Dettagli del compito: Riporta tali e quali le righe dalla prima fino a quella che contiene "coord(1366,408)", entrambe comprese.

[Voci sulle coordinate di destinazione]
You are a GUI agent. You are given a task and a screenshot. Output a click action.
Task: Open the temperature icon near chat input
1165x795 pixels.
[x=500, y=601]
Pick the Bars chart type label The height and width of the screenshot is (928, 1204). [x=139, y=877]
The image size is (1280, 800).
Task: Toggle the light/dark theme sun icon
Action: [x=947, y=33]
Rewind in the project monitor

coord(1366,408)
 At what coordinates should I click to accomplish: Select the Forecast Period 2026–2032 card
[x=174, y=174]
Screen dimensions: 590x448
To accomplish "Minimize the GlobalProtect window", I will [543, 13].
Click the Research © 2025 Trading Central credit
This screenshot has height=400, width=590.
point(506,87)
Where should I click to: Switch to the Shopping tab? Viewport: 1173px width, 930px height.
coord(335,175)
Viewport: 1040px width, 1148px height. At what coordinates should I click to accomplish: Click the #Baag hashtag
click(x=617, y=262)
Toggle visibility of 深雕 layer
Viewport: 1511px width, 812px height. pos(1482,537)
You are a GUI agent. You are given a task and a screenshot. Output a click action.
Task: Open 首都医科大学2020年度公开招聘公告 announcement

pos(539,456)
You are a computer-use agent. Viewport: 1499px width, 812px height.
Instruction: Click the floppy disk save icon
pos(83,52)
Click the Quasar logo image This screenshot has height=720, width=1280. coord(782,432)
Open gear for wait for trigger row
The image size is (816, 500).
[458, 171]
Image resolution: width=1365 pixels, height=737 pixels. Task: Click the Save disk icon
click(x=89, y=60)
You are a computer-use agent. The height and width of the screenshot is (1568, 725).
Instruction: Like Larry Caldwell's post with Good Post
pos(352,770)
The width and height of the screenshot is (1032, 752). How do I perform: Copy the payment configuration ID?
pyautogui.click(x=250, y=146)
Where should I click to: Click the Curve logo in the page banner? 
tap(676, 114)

Risposta al compito:
You are a GUI agent. You are given a task and a screenshot. Output a click action.
Task: Open the temperature icon near chat input
1165x795 pixels.
[x=500, y=601]
Pick the Bars chart type label The height and width of the screenshot is (928, 1204). [x=139, y=877]
The image size is (1280, 800).
Task: Toggle the light/dark theme sun icon
Action: [x=947, y=33]
Rewind in the project monitor

coord(1366,408)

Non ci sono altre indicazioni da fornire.